Wczorajsze wielkie pogodzenie Tedego i Borixona będziemy jeszcze długo wspominać, tak jak czekać na efekty dołączenia Tedego do chillwagonu. A jaka jest historia tej legendarnej, przerwanej i reaktywowanej przyjaźni? Opowiedział o tym przed naszą kamerą Krzysztof Kozak.
Wydawca zdradza też ciekawostkę - "Ja mam to co Ty" pierwotnie powstawało z myślą o albumie Warszafskiego Deszczu, ale z uwagi na relację Jacka i Tomka utwór trafił w końcu na płytę WYP3. Posłuchajcie co dokładnie miał do powiedzenia KNT - na filmie załączamy także dłuższy fragment wczorajszego pojednania oraz wypowiedzi sceniczne TDF'a i BRX'a (video od @_migatenogokui).Poniżej za to fragmenty książki Krzysztofa Kozaka i Huberta Kęski "Za drinem drin. Za kreską kreska", w których KNT wspomina relacje między Tede i Borixonem w okresie RRX'u. Pod nimi przypominamy godzinną rozmowę Hirka Wrony z Krzysztofem Kozakiem, zarejestrowaną właśnie z okazji premiery książki.
"Tede i Borixon byli w podobnym wieku. Podobnie wysocy, ubrani. Obaj lubili Księgarnię w podziemiach na Zgody. Kupowaliśmy tam oryginalne rzeczy ze Stanów – koszulki, bluzy, czapki. Pure Playaz, FUBU, Southpole i parę innych marek. Tede chodził tam systematycznie, Borixon tylko jak miał przypływ hajsu. Dawali im rabaty, tak jak dzisiaj w ekskluzywnych sklepach dają tym wszystkim topowym influencerom. Tede był wtedy uznawany za numer jeden w Polsce. Mówiło się o nim polski Method Man. Jak wchodził do kabiny, to był tak idealny, że w ogóle nie było czego poprawiać. (...)

Pozycje danych
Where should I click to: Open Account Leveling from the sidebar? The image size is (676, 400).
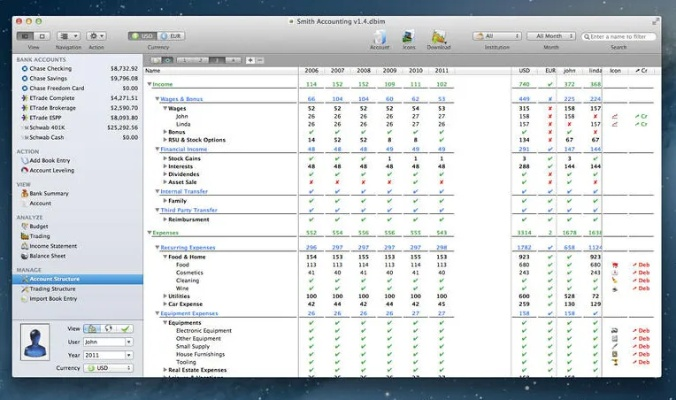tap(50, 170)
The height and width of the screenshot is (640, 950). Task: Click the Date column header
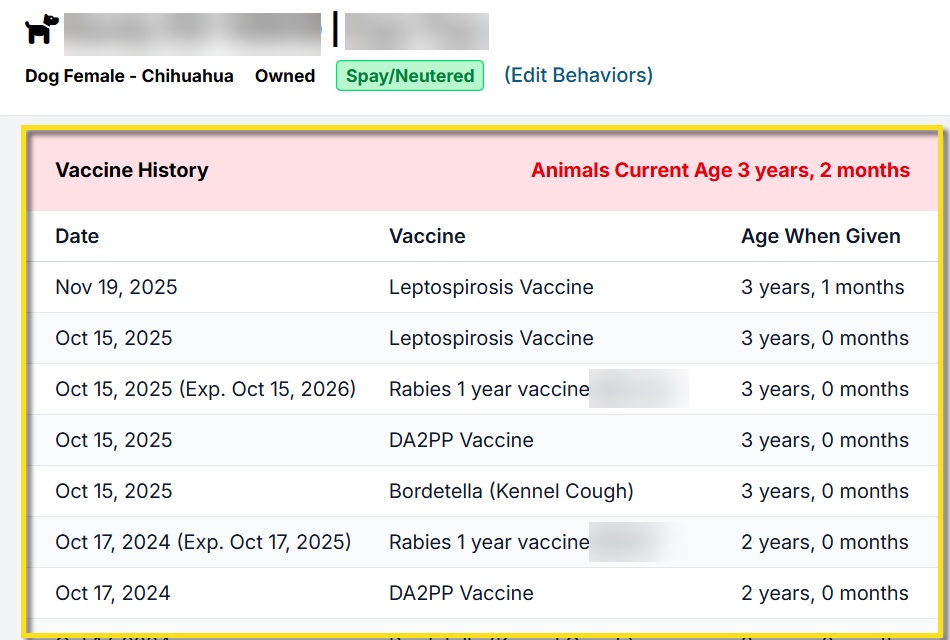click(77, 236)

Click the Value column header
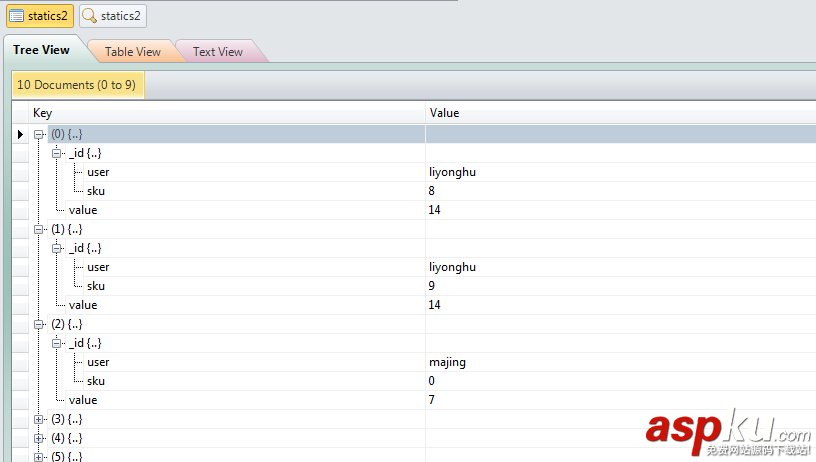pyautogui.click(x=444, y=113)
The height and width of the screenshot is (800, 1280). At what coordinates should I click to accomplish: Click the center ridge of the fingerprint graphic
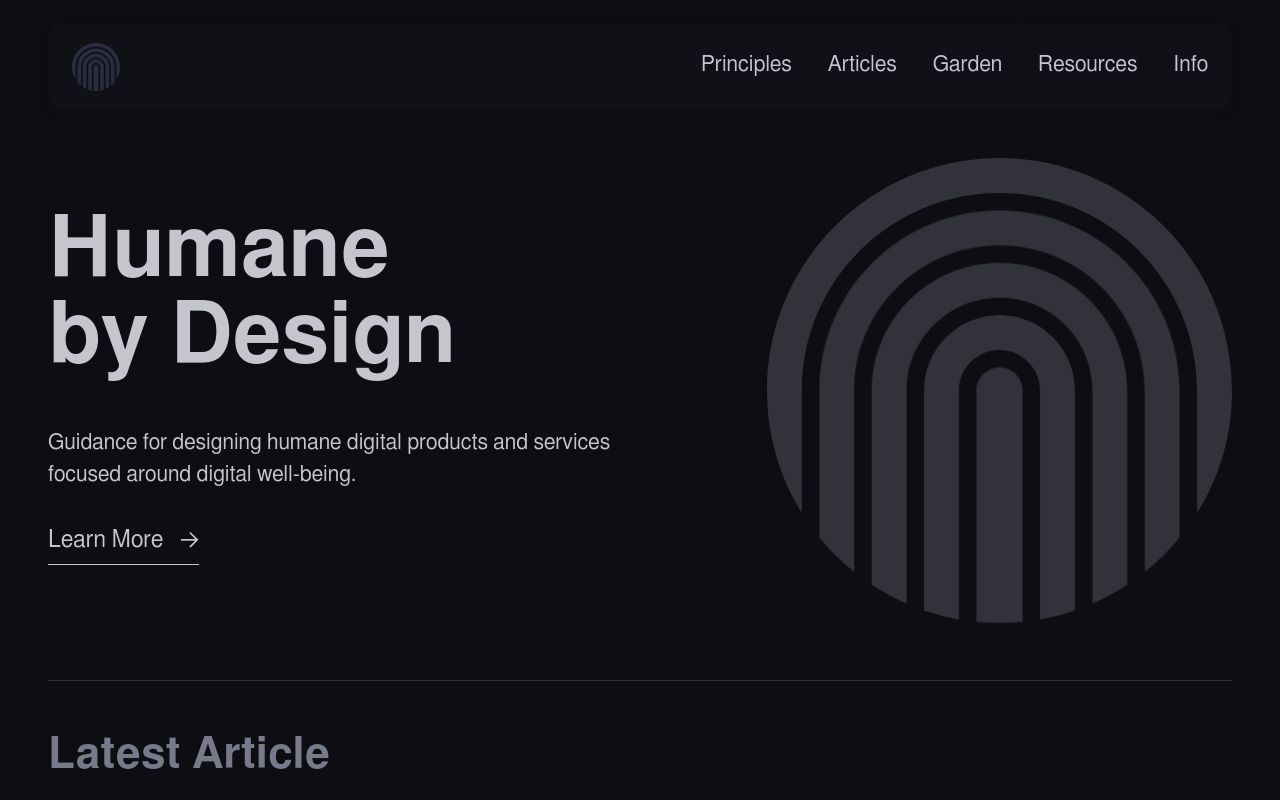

- _Zadanie 1_
Według artykułu o Tedem i Borixonie, na jaką płytę ostatecznie trafił utwór "Ja mam to co Ty"?
- _Zadanie 2_
Wypisz wszystkie marki ubrań wymienione w artykule o Tedem i Borixonie.
- _Zadanie 3_
Pisz dalej artykuł o Tedem i Borixonie od miejsca, w którym się kończy.
Wpisy to osobny materiał, który nie ma związku z artykułem.

- _Odpowiedź końcowa 1_
Na płytę WYP3.

- _Odpowiedź końcowa 2_
Pure Playaz, FUBU, Southpole

- _Odpowiedź końcowa 3_
Fiodor, czyli Tede, bardzo często zmieniał ciuchy i zawsze miał przy sobie zioło. W rapie chciał być najlepszy. A jeżeli już był najlepszy, to chciał być niedościgniony. Borixon? Zamierzał być tak dobry jak Tede, a w zasadzie jeszcze lepszy. W tekstach Jacka można było wyczuć chęć ustatkowania się. Tomek, który już to przerobił, koncentrował się na zarabianiu hajsu i lansie. Uzupełniali się (…) Borys, przebywając w naszym towarzystwie, zaczął przechodzić rewolucję flow. Przyswoił sobie luz w rapie – coś, czego by nie miał, gdyby został w Kielcach. Wymiksował się z ulicznego stylu Wzgórzaków na rzecz baunsu. We Wzgórzu był jednym z trzech. W Warszawie stał się nie do zatrzymania. W RRX Borixon był bardzo płodny: robił jednocześnie solo, Wzgórze, nagrywał Gibona z TDF-em i HaKę z Onarem. To jest właśnie wyczucie momentu. Czasem potrzeba trochę szaleństwa i czekasz na chwilę, by wypierdolić w powietrze. Wracając do Gib Gibonu: wielka przyjaźń i wzajemna fascynacja dokonaniami to doskonały motywator. Fiodor czerpał od Borysa świeżość, a Borys od Fiodora inteligencję oraz chęć uczenia się od innych. Nie tylko najszybciej nawiązywał kontakty, ale i był najbardziej z nas emocjonalny, wybuchowy. Kombinator, którego ludzie uwielbiają."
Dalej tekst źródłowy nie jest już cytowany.